This opinion was subsequently affirmed by the Circuit Court of Ap peals for the Ninth Circuit in 70 Fed. 613.

To the same effect is the decision of the Supreme Judicial Court of Massachusetts in Reading Stove Works v. Howes, 201 Mass. 437, 87 N. E. 751, 21 L. R. A. (N. S.) 979, where it is held that a manufacturer of detachable parts of stoves, who wrongfully sells such parts as the product of another manufacturer by making them with the trademark and trade-name of such other manufacturer, is liable in a suit in equity to account for the entire profits, if any, which he has derived from the sale of parts bearing the infringing marks. Another case directly in point is W. R. Lynn Shoe Co. v. Auburn-Lynn Shoe Co., 100 Me. 461, 62 Atl. 499, 4 L. R. A. (N. S.) 960, where it is held, as well settled, that the profits recoverable in equity for unfair competition are governed by the same rule as the cases of trade-marks, and that:

"The rule which now prevails in the equity courts, respecting the wrongdoer's accountability for the 'profits and damages' resulting from his unlawful acts, requires the master not only to take an account of all profits made by the defendant, but also to make an inquiry in regard to all damages sustained by the plaintiff on account of the defendant's wrongful acts, and since it cannot be ascertained with any reasonable certainty how much of the profit is due to the trade-mark and how much to the intrinsic value of the commodity, the whole will be awarded to the plaintiff. It is equally well settled that the profits recoverable in equity for unfair competition are governed by the same rule as in cases of infringement of trade-marks, and are not limited to such as accrue from sales in which it is shown that the customer is actually deceived, but include all made on the goods sold in the simulated dress or package, and in violation of the rights of the original proprietor. Fairbank Co. v. Windsor [C. C.] 118 Fed. 96; Benkert v. Feder [C. C.] 34 Fed. 534; Williams v. Mitchell, 106 Fed. 168 [45 C. C. A. 265]; Sawyer v. Kellogg [C. C.] 9 Fed. 601; Saxlehner v. Eisner & Mendelson Co., 179 U. S. 19 [21 Sup. Ct. 7, 45 L. Ed. 60]; Singer Mfg. Co. v. June Mfg. Co., 163 U. S. 169 [16 Sup. Ct. 1002, 41 L. Ed. 118]; Graham v. Plate, 40 Cal. 593 [6 Am. Rep. 639]; Avery v. Meikle, 85 Ky. 435 [3 S. W. 609, 7 Am. St. Rep. 604]; McLean v. Fleming, 96 U. S. 437 [(245) 24 L. Ed. 828]."

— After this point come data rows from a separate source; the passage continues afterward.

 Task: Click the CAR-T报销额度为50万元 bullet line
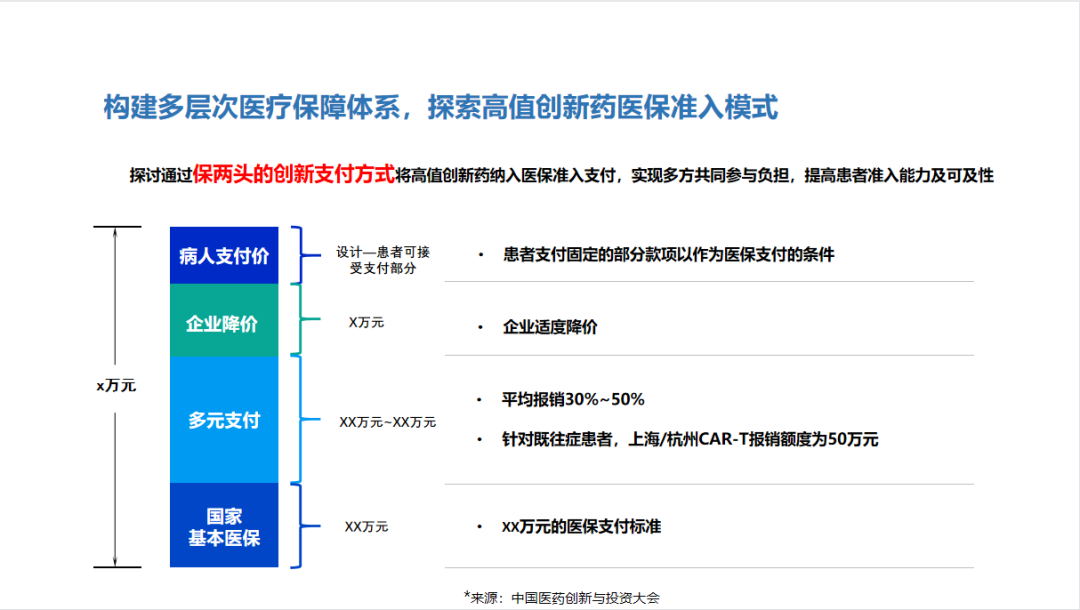coord(690,439)

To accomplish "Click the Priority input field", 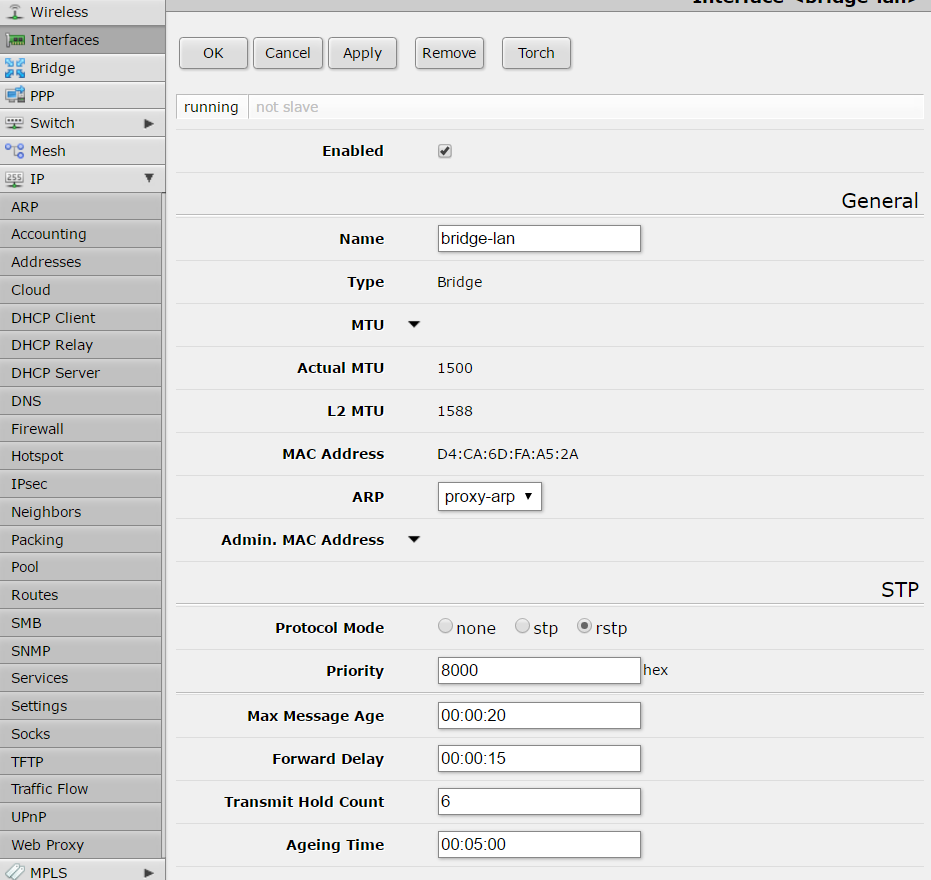I will point(539,671).
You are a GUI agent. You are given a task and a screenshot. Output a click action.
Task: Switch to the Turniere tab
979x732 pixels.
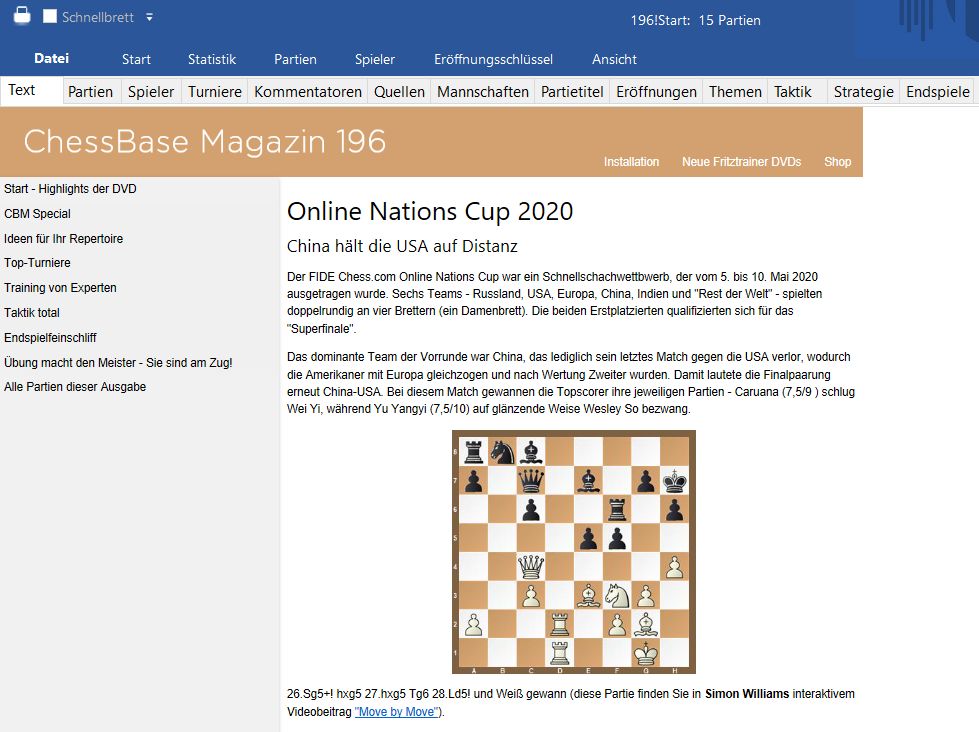coord(215,91)
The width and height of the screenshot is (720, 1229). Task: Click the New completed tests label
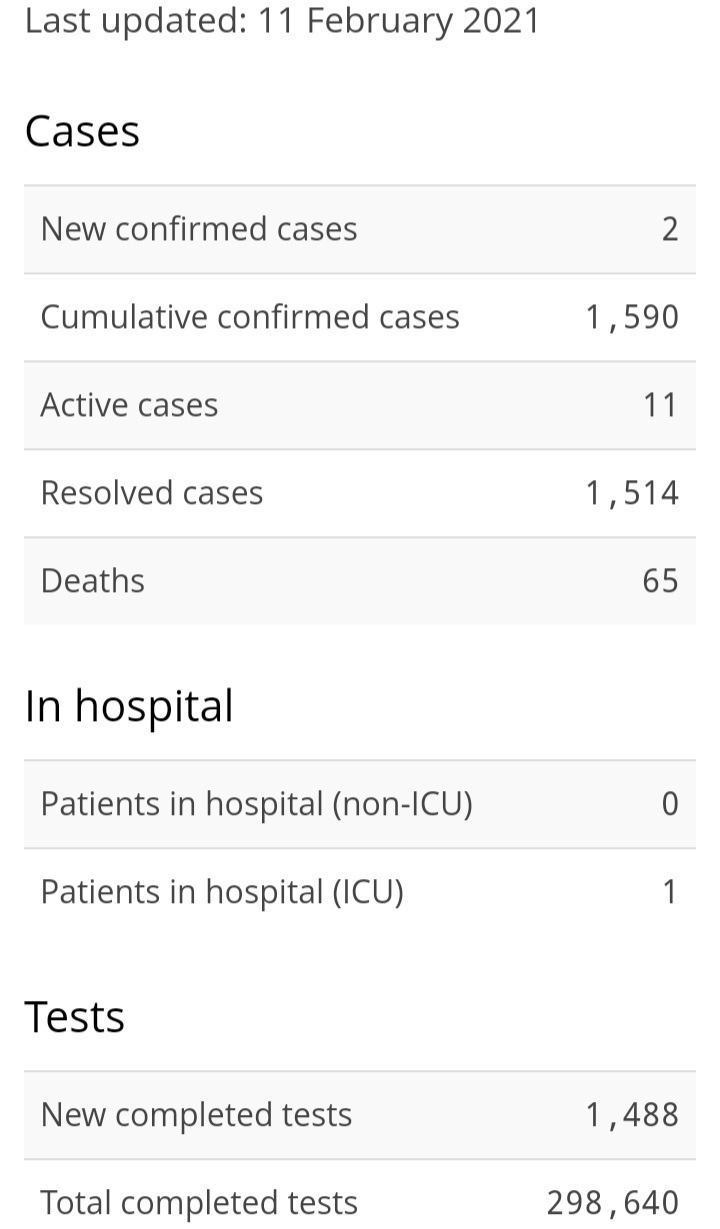(x=197, y=1115)
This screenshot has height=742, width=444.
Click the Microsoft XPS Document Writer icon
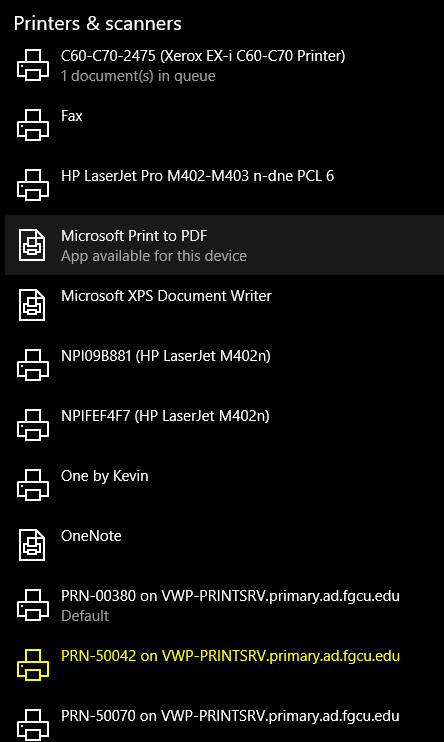coord(32,305)
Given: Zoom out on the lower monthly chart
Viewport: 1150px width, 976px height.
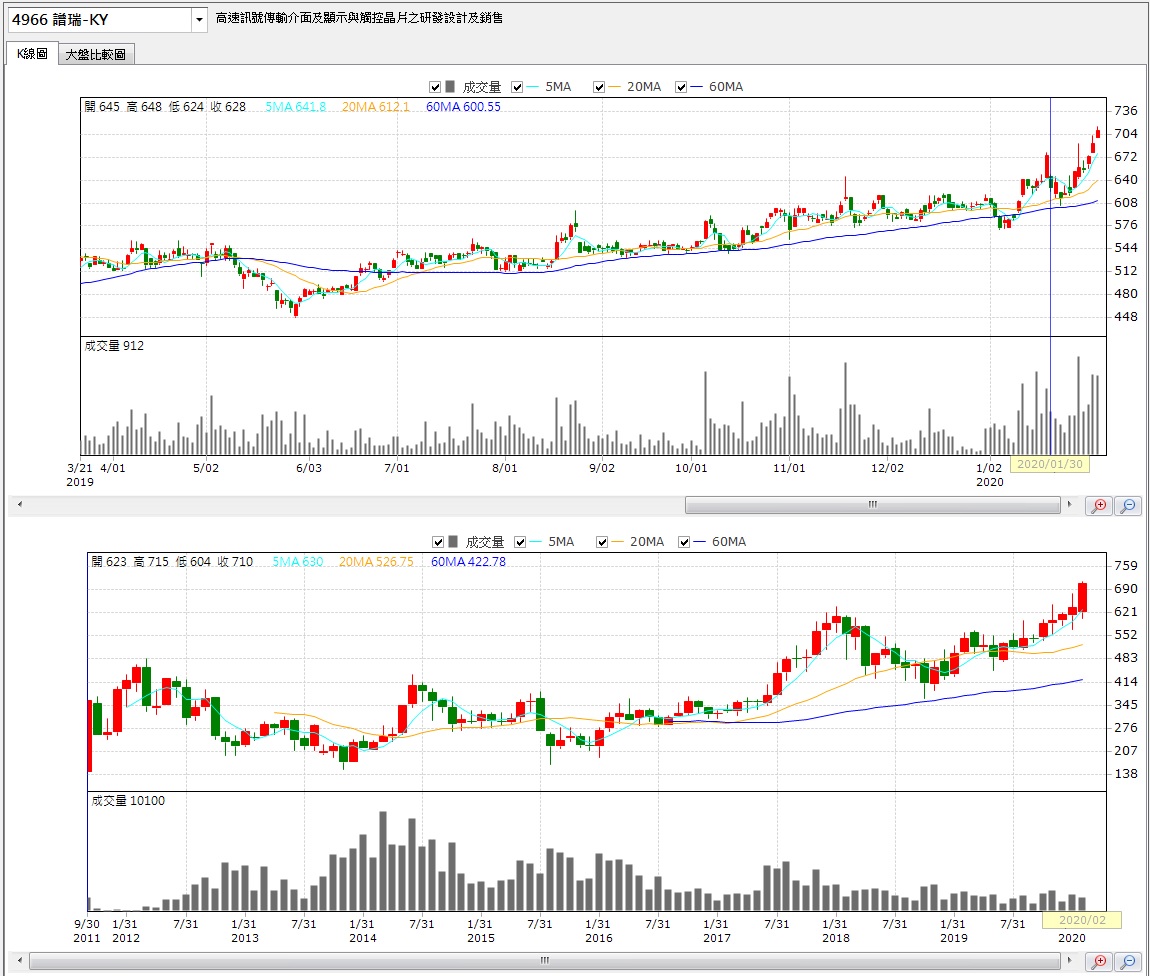Looking at the screenshot, I should [x=1128, y=962].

Other decisions bearing out this proposition are Regis v. Jaynes, 191 Mass. 245, 249, 77 N. E. 774; Lever v. Goodwin, 36 Ch. Div. 1; Hamilton Shoe Co. v. Wolf Bros., 240 U. S. 251, 261, 36 Sup. Ct. 269, 60 L. Ed. 629.

Under this rule it seems clear that there was no error on the part of the master in refusing to rule that the plaintiff, not having shown that it would have sold to any of the parties to whom Carleton sold, is not entitled to recover any profits whatsoever.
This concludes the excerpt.